Data for processing: Begin

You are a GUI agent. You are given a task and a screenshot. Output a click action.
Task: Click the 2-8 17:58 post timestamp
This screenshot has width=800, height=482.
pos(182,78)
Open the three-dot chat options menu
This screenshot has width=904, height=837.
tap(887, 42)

Data for processing: End

== Instructions for the task ==
Set down, exactly as they appear, the line holding "Task: Click the 2-8 17:58 post timestamp" and every line after it until the records end.

== Response ==
Task: Click the 2-8 17:58 post timestamp
This screenshot has width=800, height=482.
pos(182,78)
Open the three-dot chat options menu
This screenshot has width=904, height=837.
tap(887, 42)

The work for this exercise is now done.